Segment Open

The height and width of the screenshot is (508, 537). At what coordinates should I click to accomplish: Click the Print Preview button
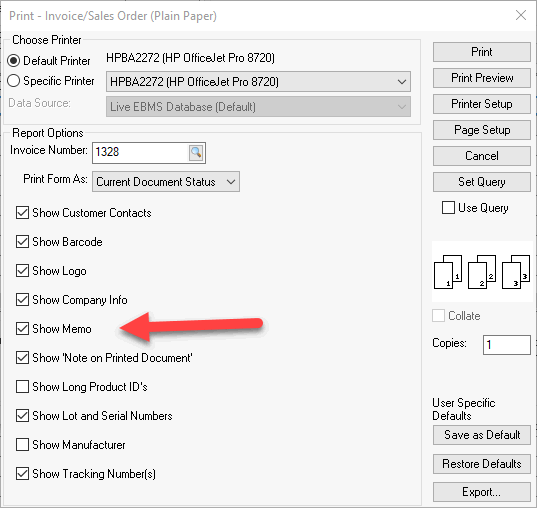pyautogui.click(x=482, y=78)
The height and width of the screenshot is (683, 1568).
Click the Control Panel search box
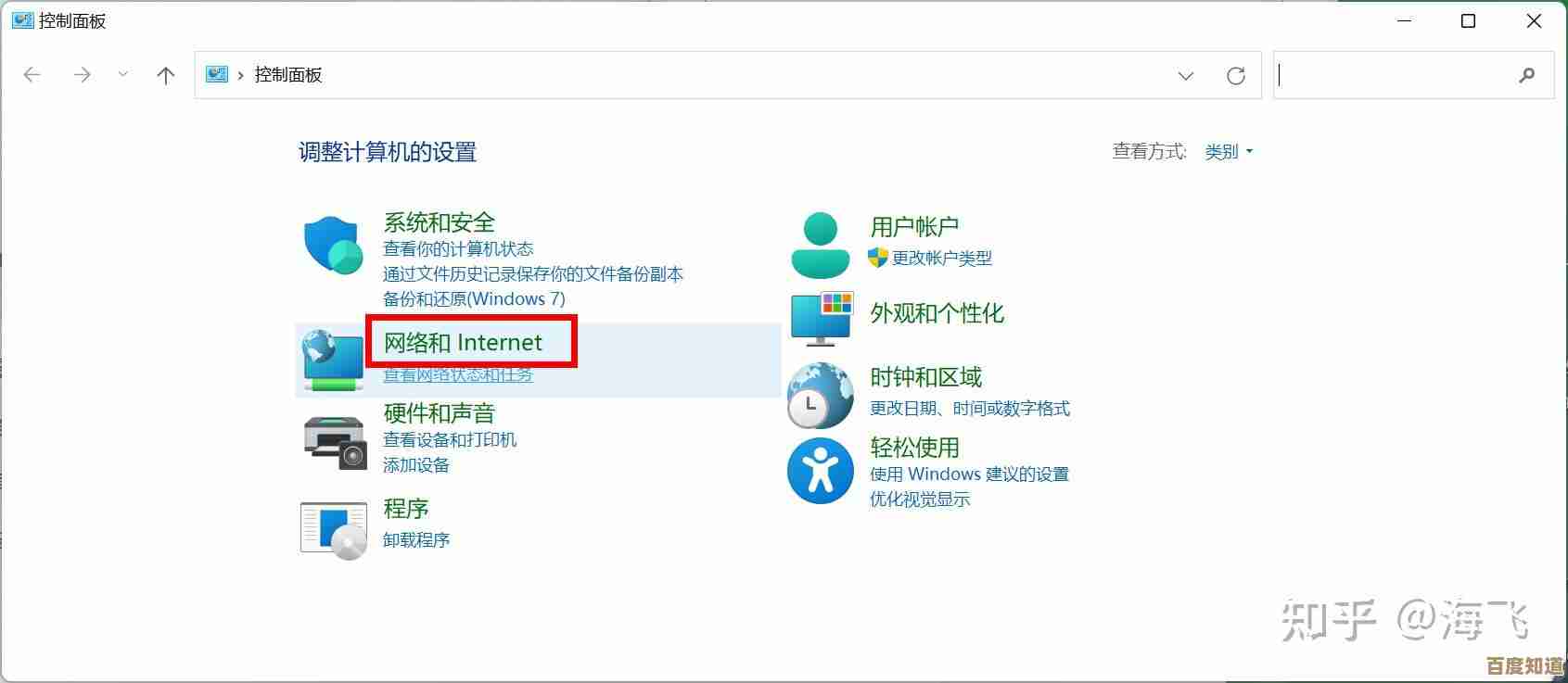(1396, 76)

Segment Closed

WHAT NEEDS TO BE DONE: An exact copy of the listing is needed, minus its pictures.

SOLUTION BELOW:
The height and width of the screenshot is (508, 537). At what coordinates should I click to accomplish: Click the Print Preview button
pyautogui.click(x=482, y=78)
The height and width of the screenshot is (683, 1568).
Click the Control Panel search box
(1396, 76)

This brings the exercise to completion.